Abel recordaba aquella conversación que mantuvo con un señor en el hospital. Los dos coincidieron en una habitación donde sus respectivas esposas estaban aquejadas de una contrariedad de salud. La cercanía de las camas, la misma habitación, la necesidad de comunicarse y de sentirse comprendido hizo que la relación fluyera con toda naturalidad.
Su aspecto era de una persona con la cabeza siempre erguida, miraba de arriba abajo, le compartía la experiencia que había tenido con su esposa. Se había sentido indispuesta mientras estaban veraneando en la costa.

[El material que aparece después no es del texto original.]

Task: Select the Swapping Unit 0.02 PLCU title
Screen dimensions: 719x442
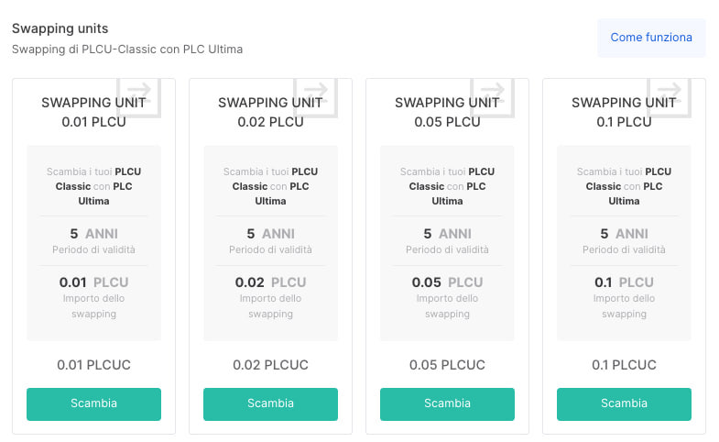Action: (270, 112)
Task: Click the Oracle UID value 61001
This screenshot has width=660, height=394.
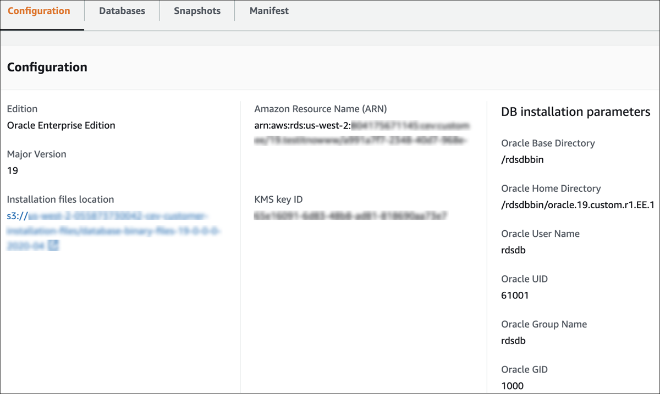Action: click(x=513, y=295)
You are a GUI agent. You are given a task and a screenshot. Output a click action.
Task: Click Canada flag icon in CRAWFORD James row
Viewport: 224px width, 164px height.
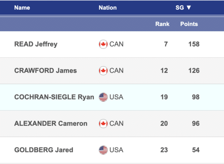tap(103, 71)
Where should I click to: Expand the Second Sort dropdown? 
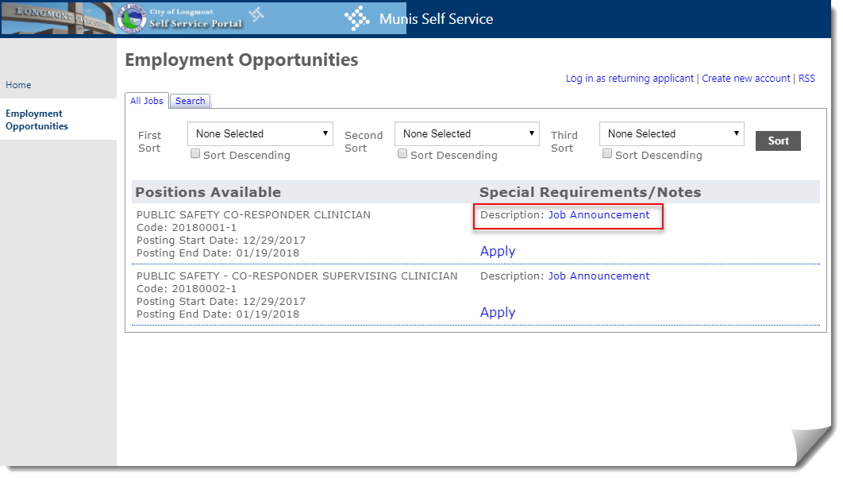[x=467, y=134]
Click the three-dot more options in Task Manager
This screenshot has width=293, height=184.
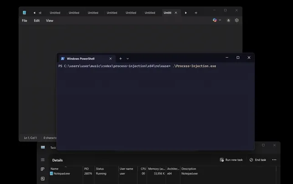274,160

Tomaba “sintrom - acenocumarol” un medicamento para que la sangre no coagule. Evita la formación de trombos en parches, prótesis y conductos implantados y evita que se obstruyan.
Llevaba mucho cuidado. Fue abriendo su corazón y los inconvenientes hallados los fue expresando uno detrás de otro. En el hospital de la costa le dijeron que el tratamiento de su esposa sería largo. Le sugerían que cogiera su coche y la llevara a su ciudad de procedencia en el interior.

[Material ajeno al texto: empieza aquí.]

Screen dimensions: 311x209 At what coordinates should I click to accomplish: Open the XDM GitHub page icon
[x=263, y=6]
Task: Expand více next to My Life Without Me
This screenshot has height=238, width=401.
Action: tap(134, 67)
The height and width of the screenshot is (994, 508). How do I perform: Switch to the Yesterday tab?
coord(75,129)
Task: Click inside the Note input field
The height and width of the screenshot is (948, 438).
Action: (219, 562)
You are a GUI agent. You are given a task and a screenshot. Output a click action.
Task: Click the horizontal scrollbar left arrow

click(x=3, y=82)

Ante esa idea, el señor se puso enervado, hiriente, exigente, hablando con palabras adecuadas pero muy alterado. Les dijo que su esposa debía ser llevada de hospital a hospital en una ambulancia que debían poner a su disposición. Después de muchas discusiones logró su propósito.

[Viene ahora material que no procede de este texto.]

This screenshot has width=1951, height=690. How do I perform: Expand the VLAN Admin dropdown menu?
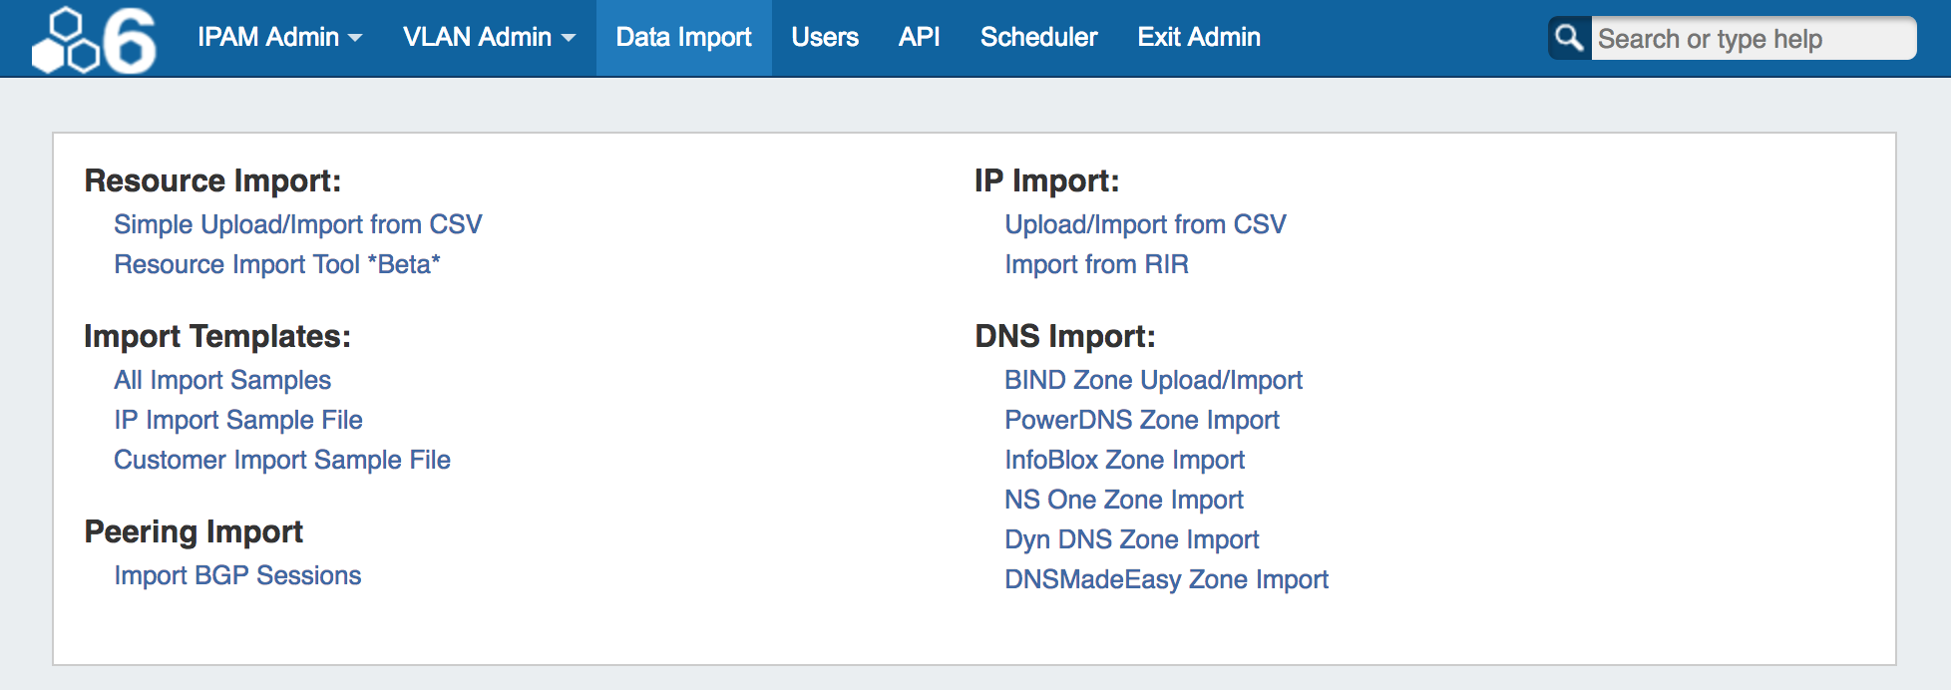pos(489,38)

Al llegar al hospital de su ciudad, le dijeron que no había cama. Se puso otra vez frenético, alterado, chillando, gritando, exigiendo una atención oportuna ante el delicado estado de su esposa. Por fin, le pudieron ofrecer una cama que resultó ser la contigua a la esposa de Abel.
Por una parte, Abel vio que había podido resolver todos los inconvenientes que tenía y que le habían surgido en el camino. Esa idea de la exigencia y de no aceptar sus propuestas parecía que funcionaba. Todo lo logró así. Sintió que era un camino que le daba buenos resultados.
Sin embargo, cuando le preguntó cómo se sentía se quedó sorprendido. La respuesta de aquel señor lo dejó helado: “Toda mi vida he sido un prepotente y lo continúo siendo. Sé que es una actitud que algún día lo pagaré muy caro”.
Esa respuesta hizo pensar a Abel. En lugar de sentirse satisfecho, le expresaba que se sentía mal, molesto, incómodo consigo mismo. Su grito interior clamaba que podrían conseguir cosas similares desde la paz, desde la tranquilidad, desde la comprensión.
“Todo esfuerzo de encontrar esperanzas de paz en un campo de batalla ha sido en vano. Ha sido inútil pedirle a lo que se concibió precisamente para que perpetuase el pecado y el dolor que te ayude a escapar de ellos”.
“Pues el pecado y el dolor son la misma falacia, el mismo engaño, tal como el odio y el miedo, el ataque y la culpabilidad son uno. Allí donde no tienen causa, sus efectos desaparecen, y el amor llega dondequiera que ellos no estén”.
“¿Por qué no estás contento? Te has librado del dolor y de la enfermedad, de la aflicción y de la pérdida, así como de todos los efectos del odio y del ataque. El dolor ya no es tu amigo ni la culpabilidad tu dios. Por lo tanto, dale la bienvenida a los efectos del amor”.
Abel se reconfortaba con esas palabras. Quedaron impresas en su alma la insatisfacción de aquel señor con su sentido equivocado de prepotencia. Lo maravilloso de la vida no era lograrlo todo. Lo más estupendo de la vida era cómo lograrlo.
Veía caminos para alcanzarlo: “Pues el pecado y el dolor son la misma falacia, el mismo engaño, tal como el odio y el miedo, el ataque y la culpabilidad son uno. Allí donde no tienen causa, sus efectos desaparecen, y el amor llega dondequiera que ellos no estén”.
La última frase quedaba prendida de sus labios que se movían para pronunciarlos quedamente: “Allí donde no tienen causa, sus efectos desaparecen, y el amor llega dondequiera que ellos no estén”.
Así olvidándose de ellos, dejaba en su interior el lugar para que el amor llenara sus espacios y le diera así, al alma, esa satisfacción interna que nadie podía reemplazar con sus propuestas.